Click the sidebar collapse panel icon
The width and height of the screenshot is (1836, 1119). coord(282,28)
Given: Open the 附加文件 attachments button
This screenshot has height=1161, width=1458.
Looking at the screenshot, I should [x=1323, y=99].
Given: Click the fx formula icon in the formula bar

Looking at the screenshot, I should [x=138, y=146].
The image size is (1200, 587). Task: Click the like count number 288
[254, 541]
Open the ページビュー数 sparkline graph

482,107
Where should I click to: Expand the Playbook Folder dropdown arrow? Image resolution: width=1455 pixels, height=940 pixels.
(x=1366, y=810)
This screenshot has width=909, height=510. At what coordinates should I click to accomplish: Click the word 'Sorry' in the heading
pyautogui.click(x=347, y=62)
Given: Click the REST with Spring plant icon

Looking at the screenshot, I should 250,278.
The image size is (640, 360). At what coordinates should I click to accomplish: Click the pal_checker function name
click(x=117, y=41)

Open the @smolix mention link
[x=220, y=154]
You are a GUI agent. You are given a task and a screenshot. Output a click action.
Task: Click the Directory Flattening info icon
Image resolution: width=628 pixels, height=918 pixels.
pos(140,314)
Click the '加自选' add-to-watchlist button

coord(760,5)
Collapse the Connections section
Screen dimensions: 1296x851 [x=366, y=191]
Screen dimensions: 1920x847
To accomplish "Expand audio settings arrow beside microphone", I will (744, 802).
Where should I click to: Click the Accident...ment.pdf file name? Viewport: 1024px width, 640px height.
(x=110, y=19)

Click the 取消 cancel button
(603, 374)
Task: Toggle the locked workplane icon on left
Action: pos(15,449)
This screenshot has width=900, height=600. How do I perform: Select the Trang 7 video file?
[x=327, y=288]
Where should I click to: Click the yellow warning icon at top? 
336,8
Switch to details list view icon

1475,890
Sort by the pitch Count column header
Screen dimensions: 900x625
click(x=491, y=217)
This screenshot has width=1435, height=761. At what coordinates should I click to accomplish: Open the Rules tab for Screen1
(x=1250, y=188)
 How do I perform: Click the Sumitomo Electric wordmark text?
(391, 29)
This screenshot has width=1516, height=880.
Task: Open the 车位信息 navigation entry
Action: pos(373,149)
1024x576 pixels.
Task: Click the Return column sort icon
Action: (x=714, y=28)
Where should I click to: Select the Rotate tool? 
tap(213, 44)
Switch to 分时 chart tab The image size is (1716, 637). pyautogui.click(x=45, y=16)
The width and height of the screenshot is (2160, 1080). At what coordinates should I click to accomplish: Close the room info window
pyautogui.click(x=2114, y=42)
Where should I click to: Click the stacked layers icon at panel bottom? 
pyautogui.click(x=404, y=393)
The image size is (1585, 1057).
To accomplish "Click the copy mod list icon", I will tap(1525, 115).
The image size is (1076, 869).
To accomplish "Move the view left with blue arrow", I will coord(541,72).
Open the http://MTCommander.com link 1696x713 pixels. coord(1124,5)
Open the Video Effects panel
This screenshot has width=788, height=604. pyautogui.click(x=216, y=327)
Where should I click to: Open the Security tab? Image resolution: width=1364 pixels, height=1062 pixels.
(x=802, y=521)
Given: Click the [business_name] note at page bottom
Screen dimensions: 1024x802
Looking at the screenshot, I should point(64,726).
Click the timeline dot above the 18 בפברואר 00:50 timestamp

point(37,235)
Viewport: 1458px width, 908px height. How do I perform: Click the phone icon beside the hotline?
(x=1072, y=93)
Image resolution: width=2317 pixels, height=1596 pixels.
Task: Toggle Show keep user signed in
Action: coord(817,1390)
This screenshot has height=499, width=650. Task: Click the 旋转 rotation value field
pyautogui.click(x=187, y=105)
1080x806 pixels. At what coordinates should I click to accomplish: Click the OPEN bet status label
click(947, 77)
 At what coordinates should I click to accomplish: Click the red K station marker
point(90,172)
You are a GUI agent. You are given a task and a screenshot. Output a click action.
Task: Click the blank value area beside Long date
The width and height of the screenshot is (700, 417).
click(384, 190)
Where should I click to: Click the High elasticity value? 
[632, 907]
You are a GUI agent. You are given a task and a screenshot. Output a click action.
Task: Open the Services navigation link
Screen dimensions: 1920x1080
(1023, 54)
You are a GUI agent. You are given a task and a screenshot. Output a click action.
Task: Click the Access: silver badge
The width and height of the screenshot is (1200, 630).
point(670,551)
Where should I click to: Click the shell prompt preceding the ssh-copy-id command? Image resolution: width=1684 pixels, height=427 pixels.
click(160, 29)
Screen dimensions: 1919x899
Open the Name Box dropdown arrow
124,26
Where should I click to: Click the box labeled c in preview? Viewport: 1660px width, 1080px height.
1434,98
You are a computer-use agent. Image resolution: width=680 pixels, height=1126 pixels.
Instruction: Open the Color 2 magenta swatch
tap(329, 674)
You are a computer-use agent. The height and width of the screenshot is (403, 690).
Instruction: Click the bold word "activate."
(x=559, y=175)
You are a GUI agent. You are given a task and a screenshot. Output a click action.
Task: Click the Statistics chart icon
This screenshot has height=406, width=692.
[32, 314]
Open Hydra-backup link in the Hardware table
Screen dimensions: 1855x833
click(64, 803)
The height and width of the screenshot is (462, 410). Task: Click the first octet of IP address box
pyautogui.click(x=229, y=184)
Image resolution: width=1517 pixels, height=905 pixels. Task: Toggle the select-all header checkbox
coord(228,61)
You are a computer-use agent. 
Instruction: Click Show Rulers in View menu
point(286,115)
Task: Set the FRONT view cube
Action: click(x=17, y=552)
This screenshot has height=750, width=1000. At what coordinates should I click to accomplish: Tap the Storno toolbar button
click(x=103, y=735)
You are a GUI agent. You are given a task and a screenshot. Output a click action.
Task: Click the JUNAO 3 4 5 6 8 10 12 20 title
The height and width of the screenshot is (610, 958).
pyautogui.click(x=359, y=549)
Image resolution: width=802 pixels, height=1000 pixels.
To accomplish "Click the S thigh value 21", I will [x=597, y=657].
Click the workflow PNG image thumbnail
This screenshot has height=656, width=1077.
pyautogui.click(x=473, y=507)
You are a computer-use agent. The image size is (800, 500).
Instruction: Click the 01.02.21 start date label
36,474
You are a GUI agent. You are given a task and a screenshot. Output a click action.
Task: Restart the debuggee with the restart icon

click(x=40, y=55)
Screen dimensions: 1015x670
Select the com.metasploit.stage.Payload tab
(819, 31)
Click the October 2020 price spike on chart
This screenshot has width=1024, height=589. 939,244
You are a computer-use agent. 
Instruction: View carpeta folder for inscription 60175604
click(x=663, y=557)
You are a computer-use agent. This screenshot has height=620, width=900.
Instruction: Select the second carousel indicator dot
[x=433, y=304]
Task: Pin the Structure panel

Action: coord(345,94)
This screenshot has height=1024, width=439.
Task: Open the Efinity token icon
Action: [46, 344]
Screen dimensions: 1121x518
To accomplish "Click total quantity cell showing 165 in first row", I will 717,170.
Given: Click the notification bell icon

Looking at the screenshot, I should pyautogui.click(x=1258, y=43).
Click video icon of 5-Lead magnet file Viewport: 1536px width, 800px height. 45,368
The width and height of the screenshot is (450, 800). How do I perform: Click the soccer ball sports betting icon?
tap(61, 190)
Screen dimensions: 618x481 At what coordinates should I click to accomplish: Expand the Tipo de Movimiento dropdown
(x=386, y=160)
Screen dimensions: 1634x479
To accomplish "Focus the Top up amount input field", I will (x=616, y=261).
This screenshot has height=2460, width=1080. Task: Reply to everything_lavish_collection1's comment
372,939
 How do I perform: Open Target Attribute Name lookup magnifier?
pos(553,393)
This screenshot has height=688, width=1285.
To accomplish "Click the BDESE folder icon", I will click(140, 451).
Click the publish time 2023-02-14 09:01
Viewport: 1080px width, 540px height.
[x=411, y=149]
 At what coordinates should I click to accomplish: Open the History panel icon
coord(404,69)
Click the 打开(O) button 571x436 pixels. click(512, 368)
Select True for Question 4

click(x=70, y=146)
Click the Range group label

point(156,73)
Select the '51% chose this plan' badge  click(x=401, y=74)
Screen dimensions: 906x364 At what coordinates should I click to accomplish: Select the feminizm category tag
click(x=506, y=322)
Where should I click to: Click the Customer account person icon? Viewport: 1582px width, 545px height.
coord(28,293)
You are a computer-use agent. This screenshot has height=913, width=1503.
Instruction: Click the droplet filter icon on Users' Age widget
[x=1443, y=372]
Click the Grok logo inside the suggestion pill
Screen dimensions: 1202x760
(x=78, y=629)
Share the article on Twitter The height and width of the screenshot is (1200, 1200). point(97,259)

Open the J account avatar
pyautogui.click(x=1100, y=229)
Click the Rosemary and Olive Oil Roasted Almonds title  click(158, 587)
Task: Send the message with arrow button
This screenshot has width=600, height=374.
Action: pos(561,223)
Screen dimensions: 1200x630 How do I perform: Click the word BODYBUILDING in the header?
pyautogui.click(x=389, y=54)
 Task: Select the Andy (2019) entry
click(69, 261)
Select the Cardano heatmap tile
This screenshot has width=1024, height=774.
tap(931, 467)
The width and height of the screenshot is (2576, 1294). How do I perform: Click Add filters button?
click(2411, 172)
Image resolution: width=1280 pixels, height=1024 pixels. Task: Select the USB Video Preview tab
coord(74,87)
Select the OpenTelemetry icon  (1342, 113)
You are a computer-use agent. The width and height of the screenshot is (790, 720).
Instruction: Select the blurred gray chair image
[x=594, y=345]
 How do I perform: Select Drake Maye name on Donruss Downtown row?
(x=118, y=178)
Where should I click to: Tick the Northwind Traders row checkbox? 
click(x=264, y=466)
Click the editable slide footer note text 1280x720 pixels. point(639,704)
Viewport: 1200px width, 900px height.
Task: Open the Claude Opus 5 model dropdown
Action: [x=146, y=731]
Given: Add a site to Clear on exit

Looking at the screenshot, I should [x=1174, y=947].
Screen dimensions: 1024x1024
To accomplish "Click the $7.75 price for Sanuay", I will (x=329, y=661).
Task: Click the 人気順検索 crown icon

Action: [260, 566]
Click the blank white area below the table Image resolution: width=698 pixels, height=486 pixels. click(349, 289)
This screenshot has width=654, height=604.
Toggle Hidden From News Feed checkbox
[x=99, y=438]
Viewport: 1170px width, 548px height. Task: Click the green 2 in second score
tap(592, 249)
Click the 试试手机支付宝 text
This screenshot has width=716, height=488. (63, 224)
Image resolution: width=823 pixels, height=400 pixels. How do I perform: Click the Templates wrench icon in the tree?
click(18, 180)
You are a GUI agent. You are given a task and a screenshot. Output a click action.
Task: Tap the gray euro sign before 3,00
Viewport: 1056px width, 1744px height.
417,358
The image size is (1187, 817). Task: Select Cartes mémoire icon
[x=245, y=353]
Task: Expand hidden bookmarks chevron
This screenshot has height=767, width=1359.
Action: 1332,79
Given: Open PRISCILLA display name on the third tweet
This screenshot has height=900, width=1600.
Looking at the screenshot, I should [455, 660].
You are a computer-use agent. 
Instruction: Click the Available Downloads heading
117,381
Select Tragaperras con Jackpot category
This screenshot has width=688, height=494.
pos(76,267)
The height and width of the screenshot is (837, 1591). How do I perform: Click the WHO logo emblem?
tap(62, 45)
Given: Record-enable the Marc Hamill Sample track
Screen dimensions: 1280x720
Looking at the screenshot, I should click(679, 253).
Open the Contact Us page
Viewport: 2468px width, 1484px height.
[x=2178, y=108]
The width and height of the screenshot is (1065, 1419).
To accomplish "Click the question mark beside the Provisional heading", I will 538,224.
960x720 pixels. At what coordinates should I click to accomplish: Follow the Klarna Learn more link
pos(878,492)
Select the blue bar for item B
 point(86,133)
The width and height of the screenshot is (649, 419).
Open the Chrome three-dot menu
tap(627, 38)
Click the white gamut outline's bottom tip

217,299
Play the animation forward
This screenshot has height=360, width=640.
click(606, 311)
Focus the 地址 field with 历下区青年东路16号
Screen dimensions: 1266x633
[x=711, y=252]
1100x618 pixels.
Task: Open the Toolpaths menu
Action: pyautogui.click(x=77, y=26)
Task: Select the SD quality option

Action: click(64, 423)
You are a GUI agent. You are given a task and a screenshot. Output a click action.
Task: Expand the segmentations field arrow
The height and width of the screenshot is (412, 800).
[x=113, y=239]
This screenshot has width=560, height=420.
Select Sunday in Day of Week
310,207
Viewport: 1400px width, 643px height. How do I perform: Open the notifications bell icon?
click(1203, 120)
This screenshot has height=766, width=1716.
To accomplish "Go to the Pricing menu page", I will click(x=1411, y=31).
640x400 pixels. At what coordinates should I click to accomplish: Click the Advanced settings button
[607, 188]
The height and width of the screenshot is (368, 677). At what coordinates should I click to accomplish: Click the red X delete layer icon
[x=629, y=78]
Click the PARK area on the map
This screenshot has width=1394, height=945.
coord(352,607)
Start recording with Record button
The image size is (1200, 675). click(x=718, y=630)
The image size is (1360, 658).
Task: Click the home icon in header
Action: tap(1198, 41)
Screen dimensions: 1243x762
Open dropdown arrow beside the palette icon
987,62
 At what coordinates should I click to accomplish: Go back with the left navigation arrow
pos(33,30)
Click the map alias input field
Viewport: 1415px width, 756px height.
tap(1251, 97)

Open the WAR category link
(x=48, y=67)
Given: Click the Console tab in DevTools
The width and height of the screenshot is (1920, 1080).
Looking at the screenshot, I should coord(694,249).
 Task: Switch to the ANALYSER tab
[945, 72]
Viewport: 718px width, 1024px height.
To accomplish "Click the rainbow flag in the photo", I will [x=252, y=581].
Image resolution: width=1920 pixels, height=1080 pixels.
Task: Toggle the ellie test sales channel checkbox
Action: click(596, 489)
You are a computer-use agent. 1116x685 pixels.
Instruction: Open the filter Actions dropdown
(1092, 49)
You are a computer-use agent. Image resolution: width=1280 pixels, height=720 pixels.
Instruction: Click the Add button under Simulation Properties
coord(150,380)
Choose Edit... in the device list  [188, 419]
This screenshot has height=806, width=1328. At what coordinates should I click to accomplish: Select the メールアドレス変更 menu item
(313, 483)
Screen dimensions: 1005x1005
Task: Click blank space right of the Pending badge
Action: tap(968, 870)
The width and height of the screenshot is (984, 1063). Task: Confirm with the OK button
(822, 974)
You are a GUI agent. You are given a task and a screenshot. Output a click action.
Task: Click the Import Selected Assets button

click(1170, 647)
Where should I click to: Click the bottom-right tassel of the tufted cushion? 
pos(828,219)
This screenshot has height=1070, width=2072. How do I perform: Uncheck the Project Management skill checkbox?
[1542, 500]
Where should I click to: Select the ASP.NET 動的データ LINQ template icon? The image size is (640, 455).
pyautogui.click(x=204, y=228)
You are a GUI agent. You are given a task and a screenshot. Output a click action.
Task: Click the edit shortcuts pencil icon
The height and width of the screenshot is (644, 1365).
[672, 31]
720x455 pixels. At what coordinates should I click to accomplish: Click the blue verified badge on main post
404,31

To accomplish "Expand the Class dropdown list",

◆ **Instructions to follow**:
Out of the data above, give again only the lines starting at the one holding "This screenshot has height=766, width=1716." and ending at the one holding "Screen dimensions: 1243x762", unchanged.

◆ **Written answer**:
This screenshot has height=766, width=1716.
To accomplish "Go to the Pricing menu page", I will click(x=1411, y=31).
640x400 pixels. At what coordinates should I click to accomplish: Click the Advanced settings button
[607, 188]
The height and width of the screenshot is (368, 677). At what coordinates should I click to accomplish: Click the red X delete layer icon
[x=629, y=78]
Click the PARK area on the map
This screenshot has width=1394, height=945.
coord(352,607)
Start recording with Record button
The image size is (1200, 675). click(x=718, y=630)
The image size is (1360, 658).
Task: Click the home icon in header
Action: tap(1198, 41)
Screen dimensions: 1243x762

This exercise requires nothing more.